John would show aggression in other ways too — like insisting on choosing the radio station, controlling the volume of the radio, and controlling the temperature, the fan setting and where the vents are aimed while driving. He refused to stop for restroom breaks on long trips.
John was anything but “passenger-friendly” yet he did not see himself as the problem. Statistics show that while 70% of drivers complain about the aggressiveness of others, only 30% admit to their own aggressiveness. John saw other drivers as “stupid, ” his family/passengers as “whiney,” and the roadway as his personal terrain. Unfortunately, we all pay the price for this kind of distorted thinking.
High cost of aggressive driving
According to recent statistics, aggressive driving is at the core of numerous fatalities, injuries and dollar costs associated with accidents. More specifically, it is linked to:
- Fatalities (425,000 per decade)
- Injuries (35 million per decade)
- Dollars (250 billion per year)
The cost to the emotional well-being of family members is also very high. Often, family members develop a fear of driving with the aggressive driver. While they may not talk about it, passengers may lose esteem, respect and affection toward the driver.
Younger passengers may also be affected later in life by being exposed to this kind of driving behavior. By watching and then modeling their aggressive-driver parent, the child may develop similar attitudes and driving behaviors when he or she becomes a driver.
Driving under the influence
At its root, aggressive driving is caused by poor ability to handle angry feelings. The aggressive driver is, in effect, driving under the influence of impaired emotions. Studies list many reasons why driving arouses anger in aggressive drivers. Some of the most common are:
- Territoriality. The car is a symbol associated with individual freedom and self-esteem. Our car is our castle and the space around it is our territory. When other drivers invade our space the aggressive driver responds with hostility to protect his “castle.”

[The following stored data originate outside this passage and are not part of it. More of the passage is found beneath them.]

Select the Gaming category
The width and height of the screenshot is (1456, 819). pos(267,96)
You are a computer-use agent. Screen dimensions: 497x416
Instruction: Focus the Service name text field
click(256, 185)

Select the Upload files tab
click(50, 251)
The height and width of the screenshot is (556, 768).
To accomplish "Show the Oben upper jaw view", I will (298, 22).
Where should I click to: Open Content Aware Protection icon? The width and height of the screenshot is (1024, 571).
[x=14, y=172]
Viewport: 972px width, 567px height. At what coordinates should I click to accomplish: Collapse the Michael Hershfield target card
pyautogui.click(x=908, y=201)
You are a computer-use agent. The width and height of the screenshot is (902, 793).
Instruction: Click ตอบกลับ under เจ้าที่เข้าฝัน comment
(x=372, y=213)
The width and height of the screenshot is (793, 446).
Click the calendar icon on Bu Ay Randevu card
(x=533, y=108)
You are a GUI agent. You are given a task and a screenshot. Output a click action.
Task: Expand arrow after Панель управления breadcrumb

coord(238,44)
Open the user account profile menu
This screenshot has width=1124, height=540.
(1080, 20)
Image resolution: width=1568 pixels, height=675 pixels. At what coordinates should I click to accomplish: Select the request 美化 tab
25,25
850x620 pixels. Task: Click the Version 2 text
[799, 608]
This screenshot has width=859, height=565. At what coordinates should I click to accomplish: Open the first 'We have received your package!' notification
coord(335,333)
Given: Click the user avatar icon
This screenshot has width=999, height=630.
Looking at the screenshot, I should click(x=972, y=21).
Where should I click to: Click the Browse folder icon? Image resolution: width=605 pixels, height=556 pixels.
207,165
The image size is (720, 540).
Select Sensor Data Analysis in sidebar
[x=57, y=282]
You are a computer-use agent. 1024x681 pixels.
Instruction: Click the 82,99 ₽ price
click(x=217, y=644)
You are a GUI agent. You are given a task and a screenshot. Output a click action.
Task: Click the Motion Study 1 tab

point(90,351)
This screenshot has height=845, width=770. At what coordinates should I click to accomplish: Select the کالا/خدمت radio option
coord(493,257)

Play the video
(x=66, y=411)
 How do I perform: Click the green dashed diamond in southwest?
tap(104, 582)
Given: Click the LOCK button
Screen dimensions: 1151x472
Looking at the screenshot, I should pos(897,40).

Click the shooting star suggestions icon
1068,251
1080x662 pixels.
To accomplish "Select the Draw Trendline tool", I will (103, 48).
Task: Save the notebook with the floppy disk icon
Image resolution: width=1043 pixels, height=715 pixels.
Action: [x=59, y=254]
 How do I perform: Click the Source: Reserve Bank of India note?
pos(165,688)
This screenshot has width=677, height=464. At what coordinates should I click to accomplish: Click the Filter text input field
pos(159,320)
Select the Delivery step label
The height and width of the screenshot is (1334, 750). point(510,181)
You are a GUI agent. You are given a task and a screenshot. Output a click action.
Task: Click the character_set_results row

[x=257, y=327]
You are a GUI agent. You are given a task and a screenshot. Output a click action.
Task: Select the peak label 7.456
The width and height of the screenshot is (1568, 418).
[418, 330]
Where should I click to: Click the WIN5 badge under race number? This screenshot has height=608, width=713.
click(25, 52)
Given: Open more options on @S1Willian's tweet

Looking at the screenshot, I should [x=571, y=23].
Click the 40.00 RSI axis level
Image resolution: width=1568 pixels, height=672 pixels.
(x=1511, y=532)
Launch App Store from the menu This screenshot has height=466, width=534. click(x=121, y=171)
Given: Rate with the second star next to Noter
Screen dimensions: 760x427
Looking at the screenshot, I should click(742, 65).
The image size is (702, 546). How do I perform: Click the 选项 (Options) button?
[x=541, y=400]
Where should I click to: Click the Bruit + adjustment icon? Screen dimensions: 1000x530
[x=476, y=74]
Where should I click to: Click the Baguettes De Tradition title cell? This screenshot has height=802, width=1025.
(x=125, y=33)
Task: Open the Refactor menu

- Restriction. In congested traffic, you are prevented from going forward. This can lead to frustration, anxiety and an intense desire to escape the restriction.
- Multitasking. We become irritated at others when we see them driving poorly while talking on the cell phone, eating, or performing personal grooming.
- Poor life planning. We don’t allow enough time to get to our destination on a consistent basis so we “press” to make up for the lost time and then become stressed and angry at other drivers who we see as frustrating our mad dash.
What can you do as a passenger?
While aggressive driving behavior ultimately must be changed by the driver himself, the following are some survival tips that may help until that occurs:
Refuse to passenger with such a person until he or she changes.
Share with driver how you feel when they drive aggressively. For example: I feel anxious about how fast we’re going (instead of “you are driving too fast”); I’m upset about the way you swore at that driver and I am fearful how it will affect our children who heard you; I feel afraid when you approach pedestrians too fast; I feel bullied by you when you won’t stop for a bathroom break.
Encourage person to look at their “driving philosophy” and to develop more empathy regarding how others (like the family) are being negatively impacted by his or her poor driving behavior. That is, help him see himself through the eyes of his family.
This honest feedback from loved ones can be a powerful tool to encourage the aggressive driver to become a better citizen of the roadways.